Could you copy, word for word, only the lines from the one containing "Screen dimensions: 1343x896" through the last line of the records below, both included?

▶ [MATERIAL FOR THIS EXERCISE]
·····

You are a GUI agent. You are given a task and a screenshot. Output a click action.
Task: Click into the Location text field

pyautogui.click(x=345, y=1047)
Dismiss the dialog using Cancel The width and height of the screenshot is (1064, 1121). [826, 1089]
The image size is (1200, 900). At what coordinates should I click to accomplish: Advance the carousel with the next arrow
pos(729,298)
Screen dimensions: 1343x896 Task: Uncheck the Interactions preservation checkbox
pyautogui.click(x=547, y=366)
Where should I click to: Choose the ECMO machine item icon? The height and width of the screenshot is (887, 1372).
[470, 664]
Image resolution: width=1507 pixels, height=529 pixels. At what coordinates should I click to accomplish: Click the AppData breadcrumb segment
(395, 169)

·····

▶ [TASK OUTPUT]
Screen dimensions: 1343x896 Task: Uncheck the Interactions preservation checkbox
pyautogui.click(x=547, y=366)
Where should I click to: Choose the ECMO machine item icon? The height and width of the screenshot is (887, 1372).
[470, 664]
Image resolution: width=1507 pixels, height=529 pixels. At what coordinates should I click to accomplish: Click the AppData breadcrumb segment
(395, 169)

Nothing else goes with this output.